(Dataset items)
━━━━━━
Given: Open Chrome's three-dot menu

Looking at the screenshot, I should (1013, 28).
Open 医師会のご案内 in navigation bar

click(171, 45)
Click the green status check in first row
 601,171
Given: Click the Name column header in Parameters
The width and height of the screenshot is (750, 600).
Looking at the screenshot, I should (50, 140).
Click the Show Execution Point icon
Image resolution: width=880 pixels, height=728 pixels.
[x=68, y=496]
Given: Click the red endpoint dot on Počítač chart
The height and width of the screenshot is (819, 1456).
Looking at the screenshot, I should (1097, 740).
━━━━━━
## DO THIS
Render the records from the line containing "Click the Show Execution Point icon" through the end of the records, inclusive, as a two-column CSV with headers instruction and response. Give one row per record, with each field quoted and its line breaks replaced by spaces.

## SOLUTION FOR THIS EXERCISE
instruction,response
"Click the Show Execution Point icon Image resolution: width=880 pixels, height=728 pixels.","[x=68, y=496]"
"Given: Click the red endpoint dot on Počítač chart The height and width of the screenshot is (819, 1456).","Looking at the screenshot, I should (1097, 740)."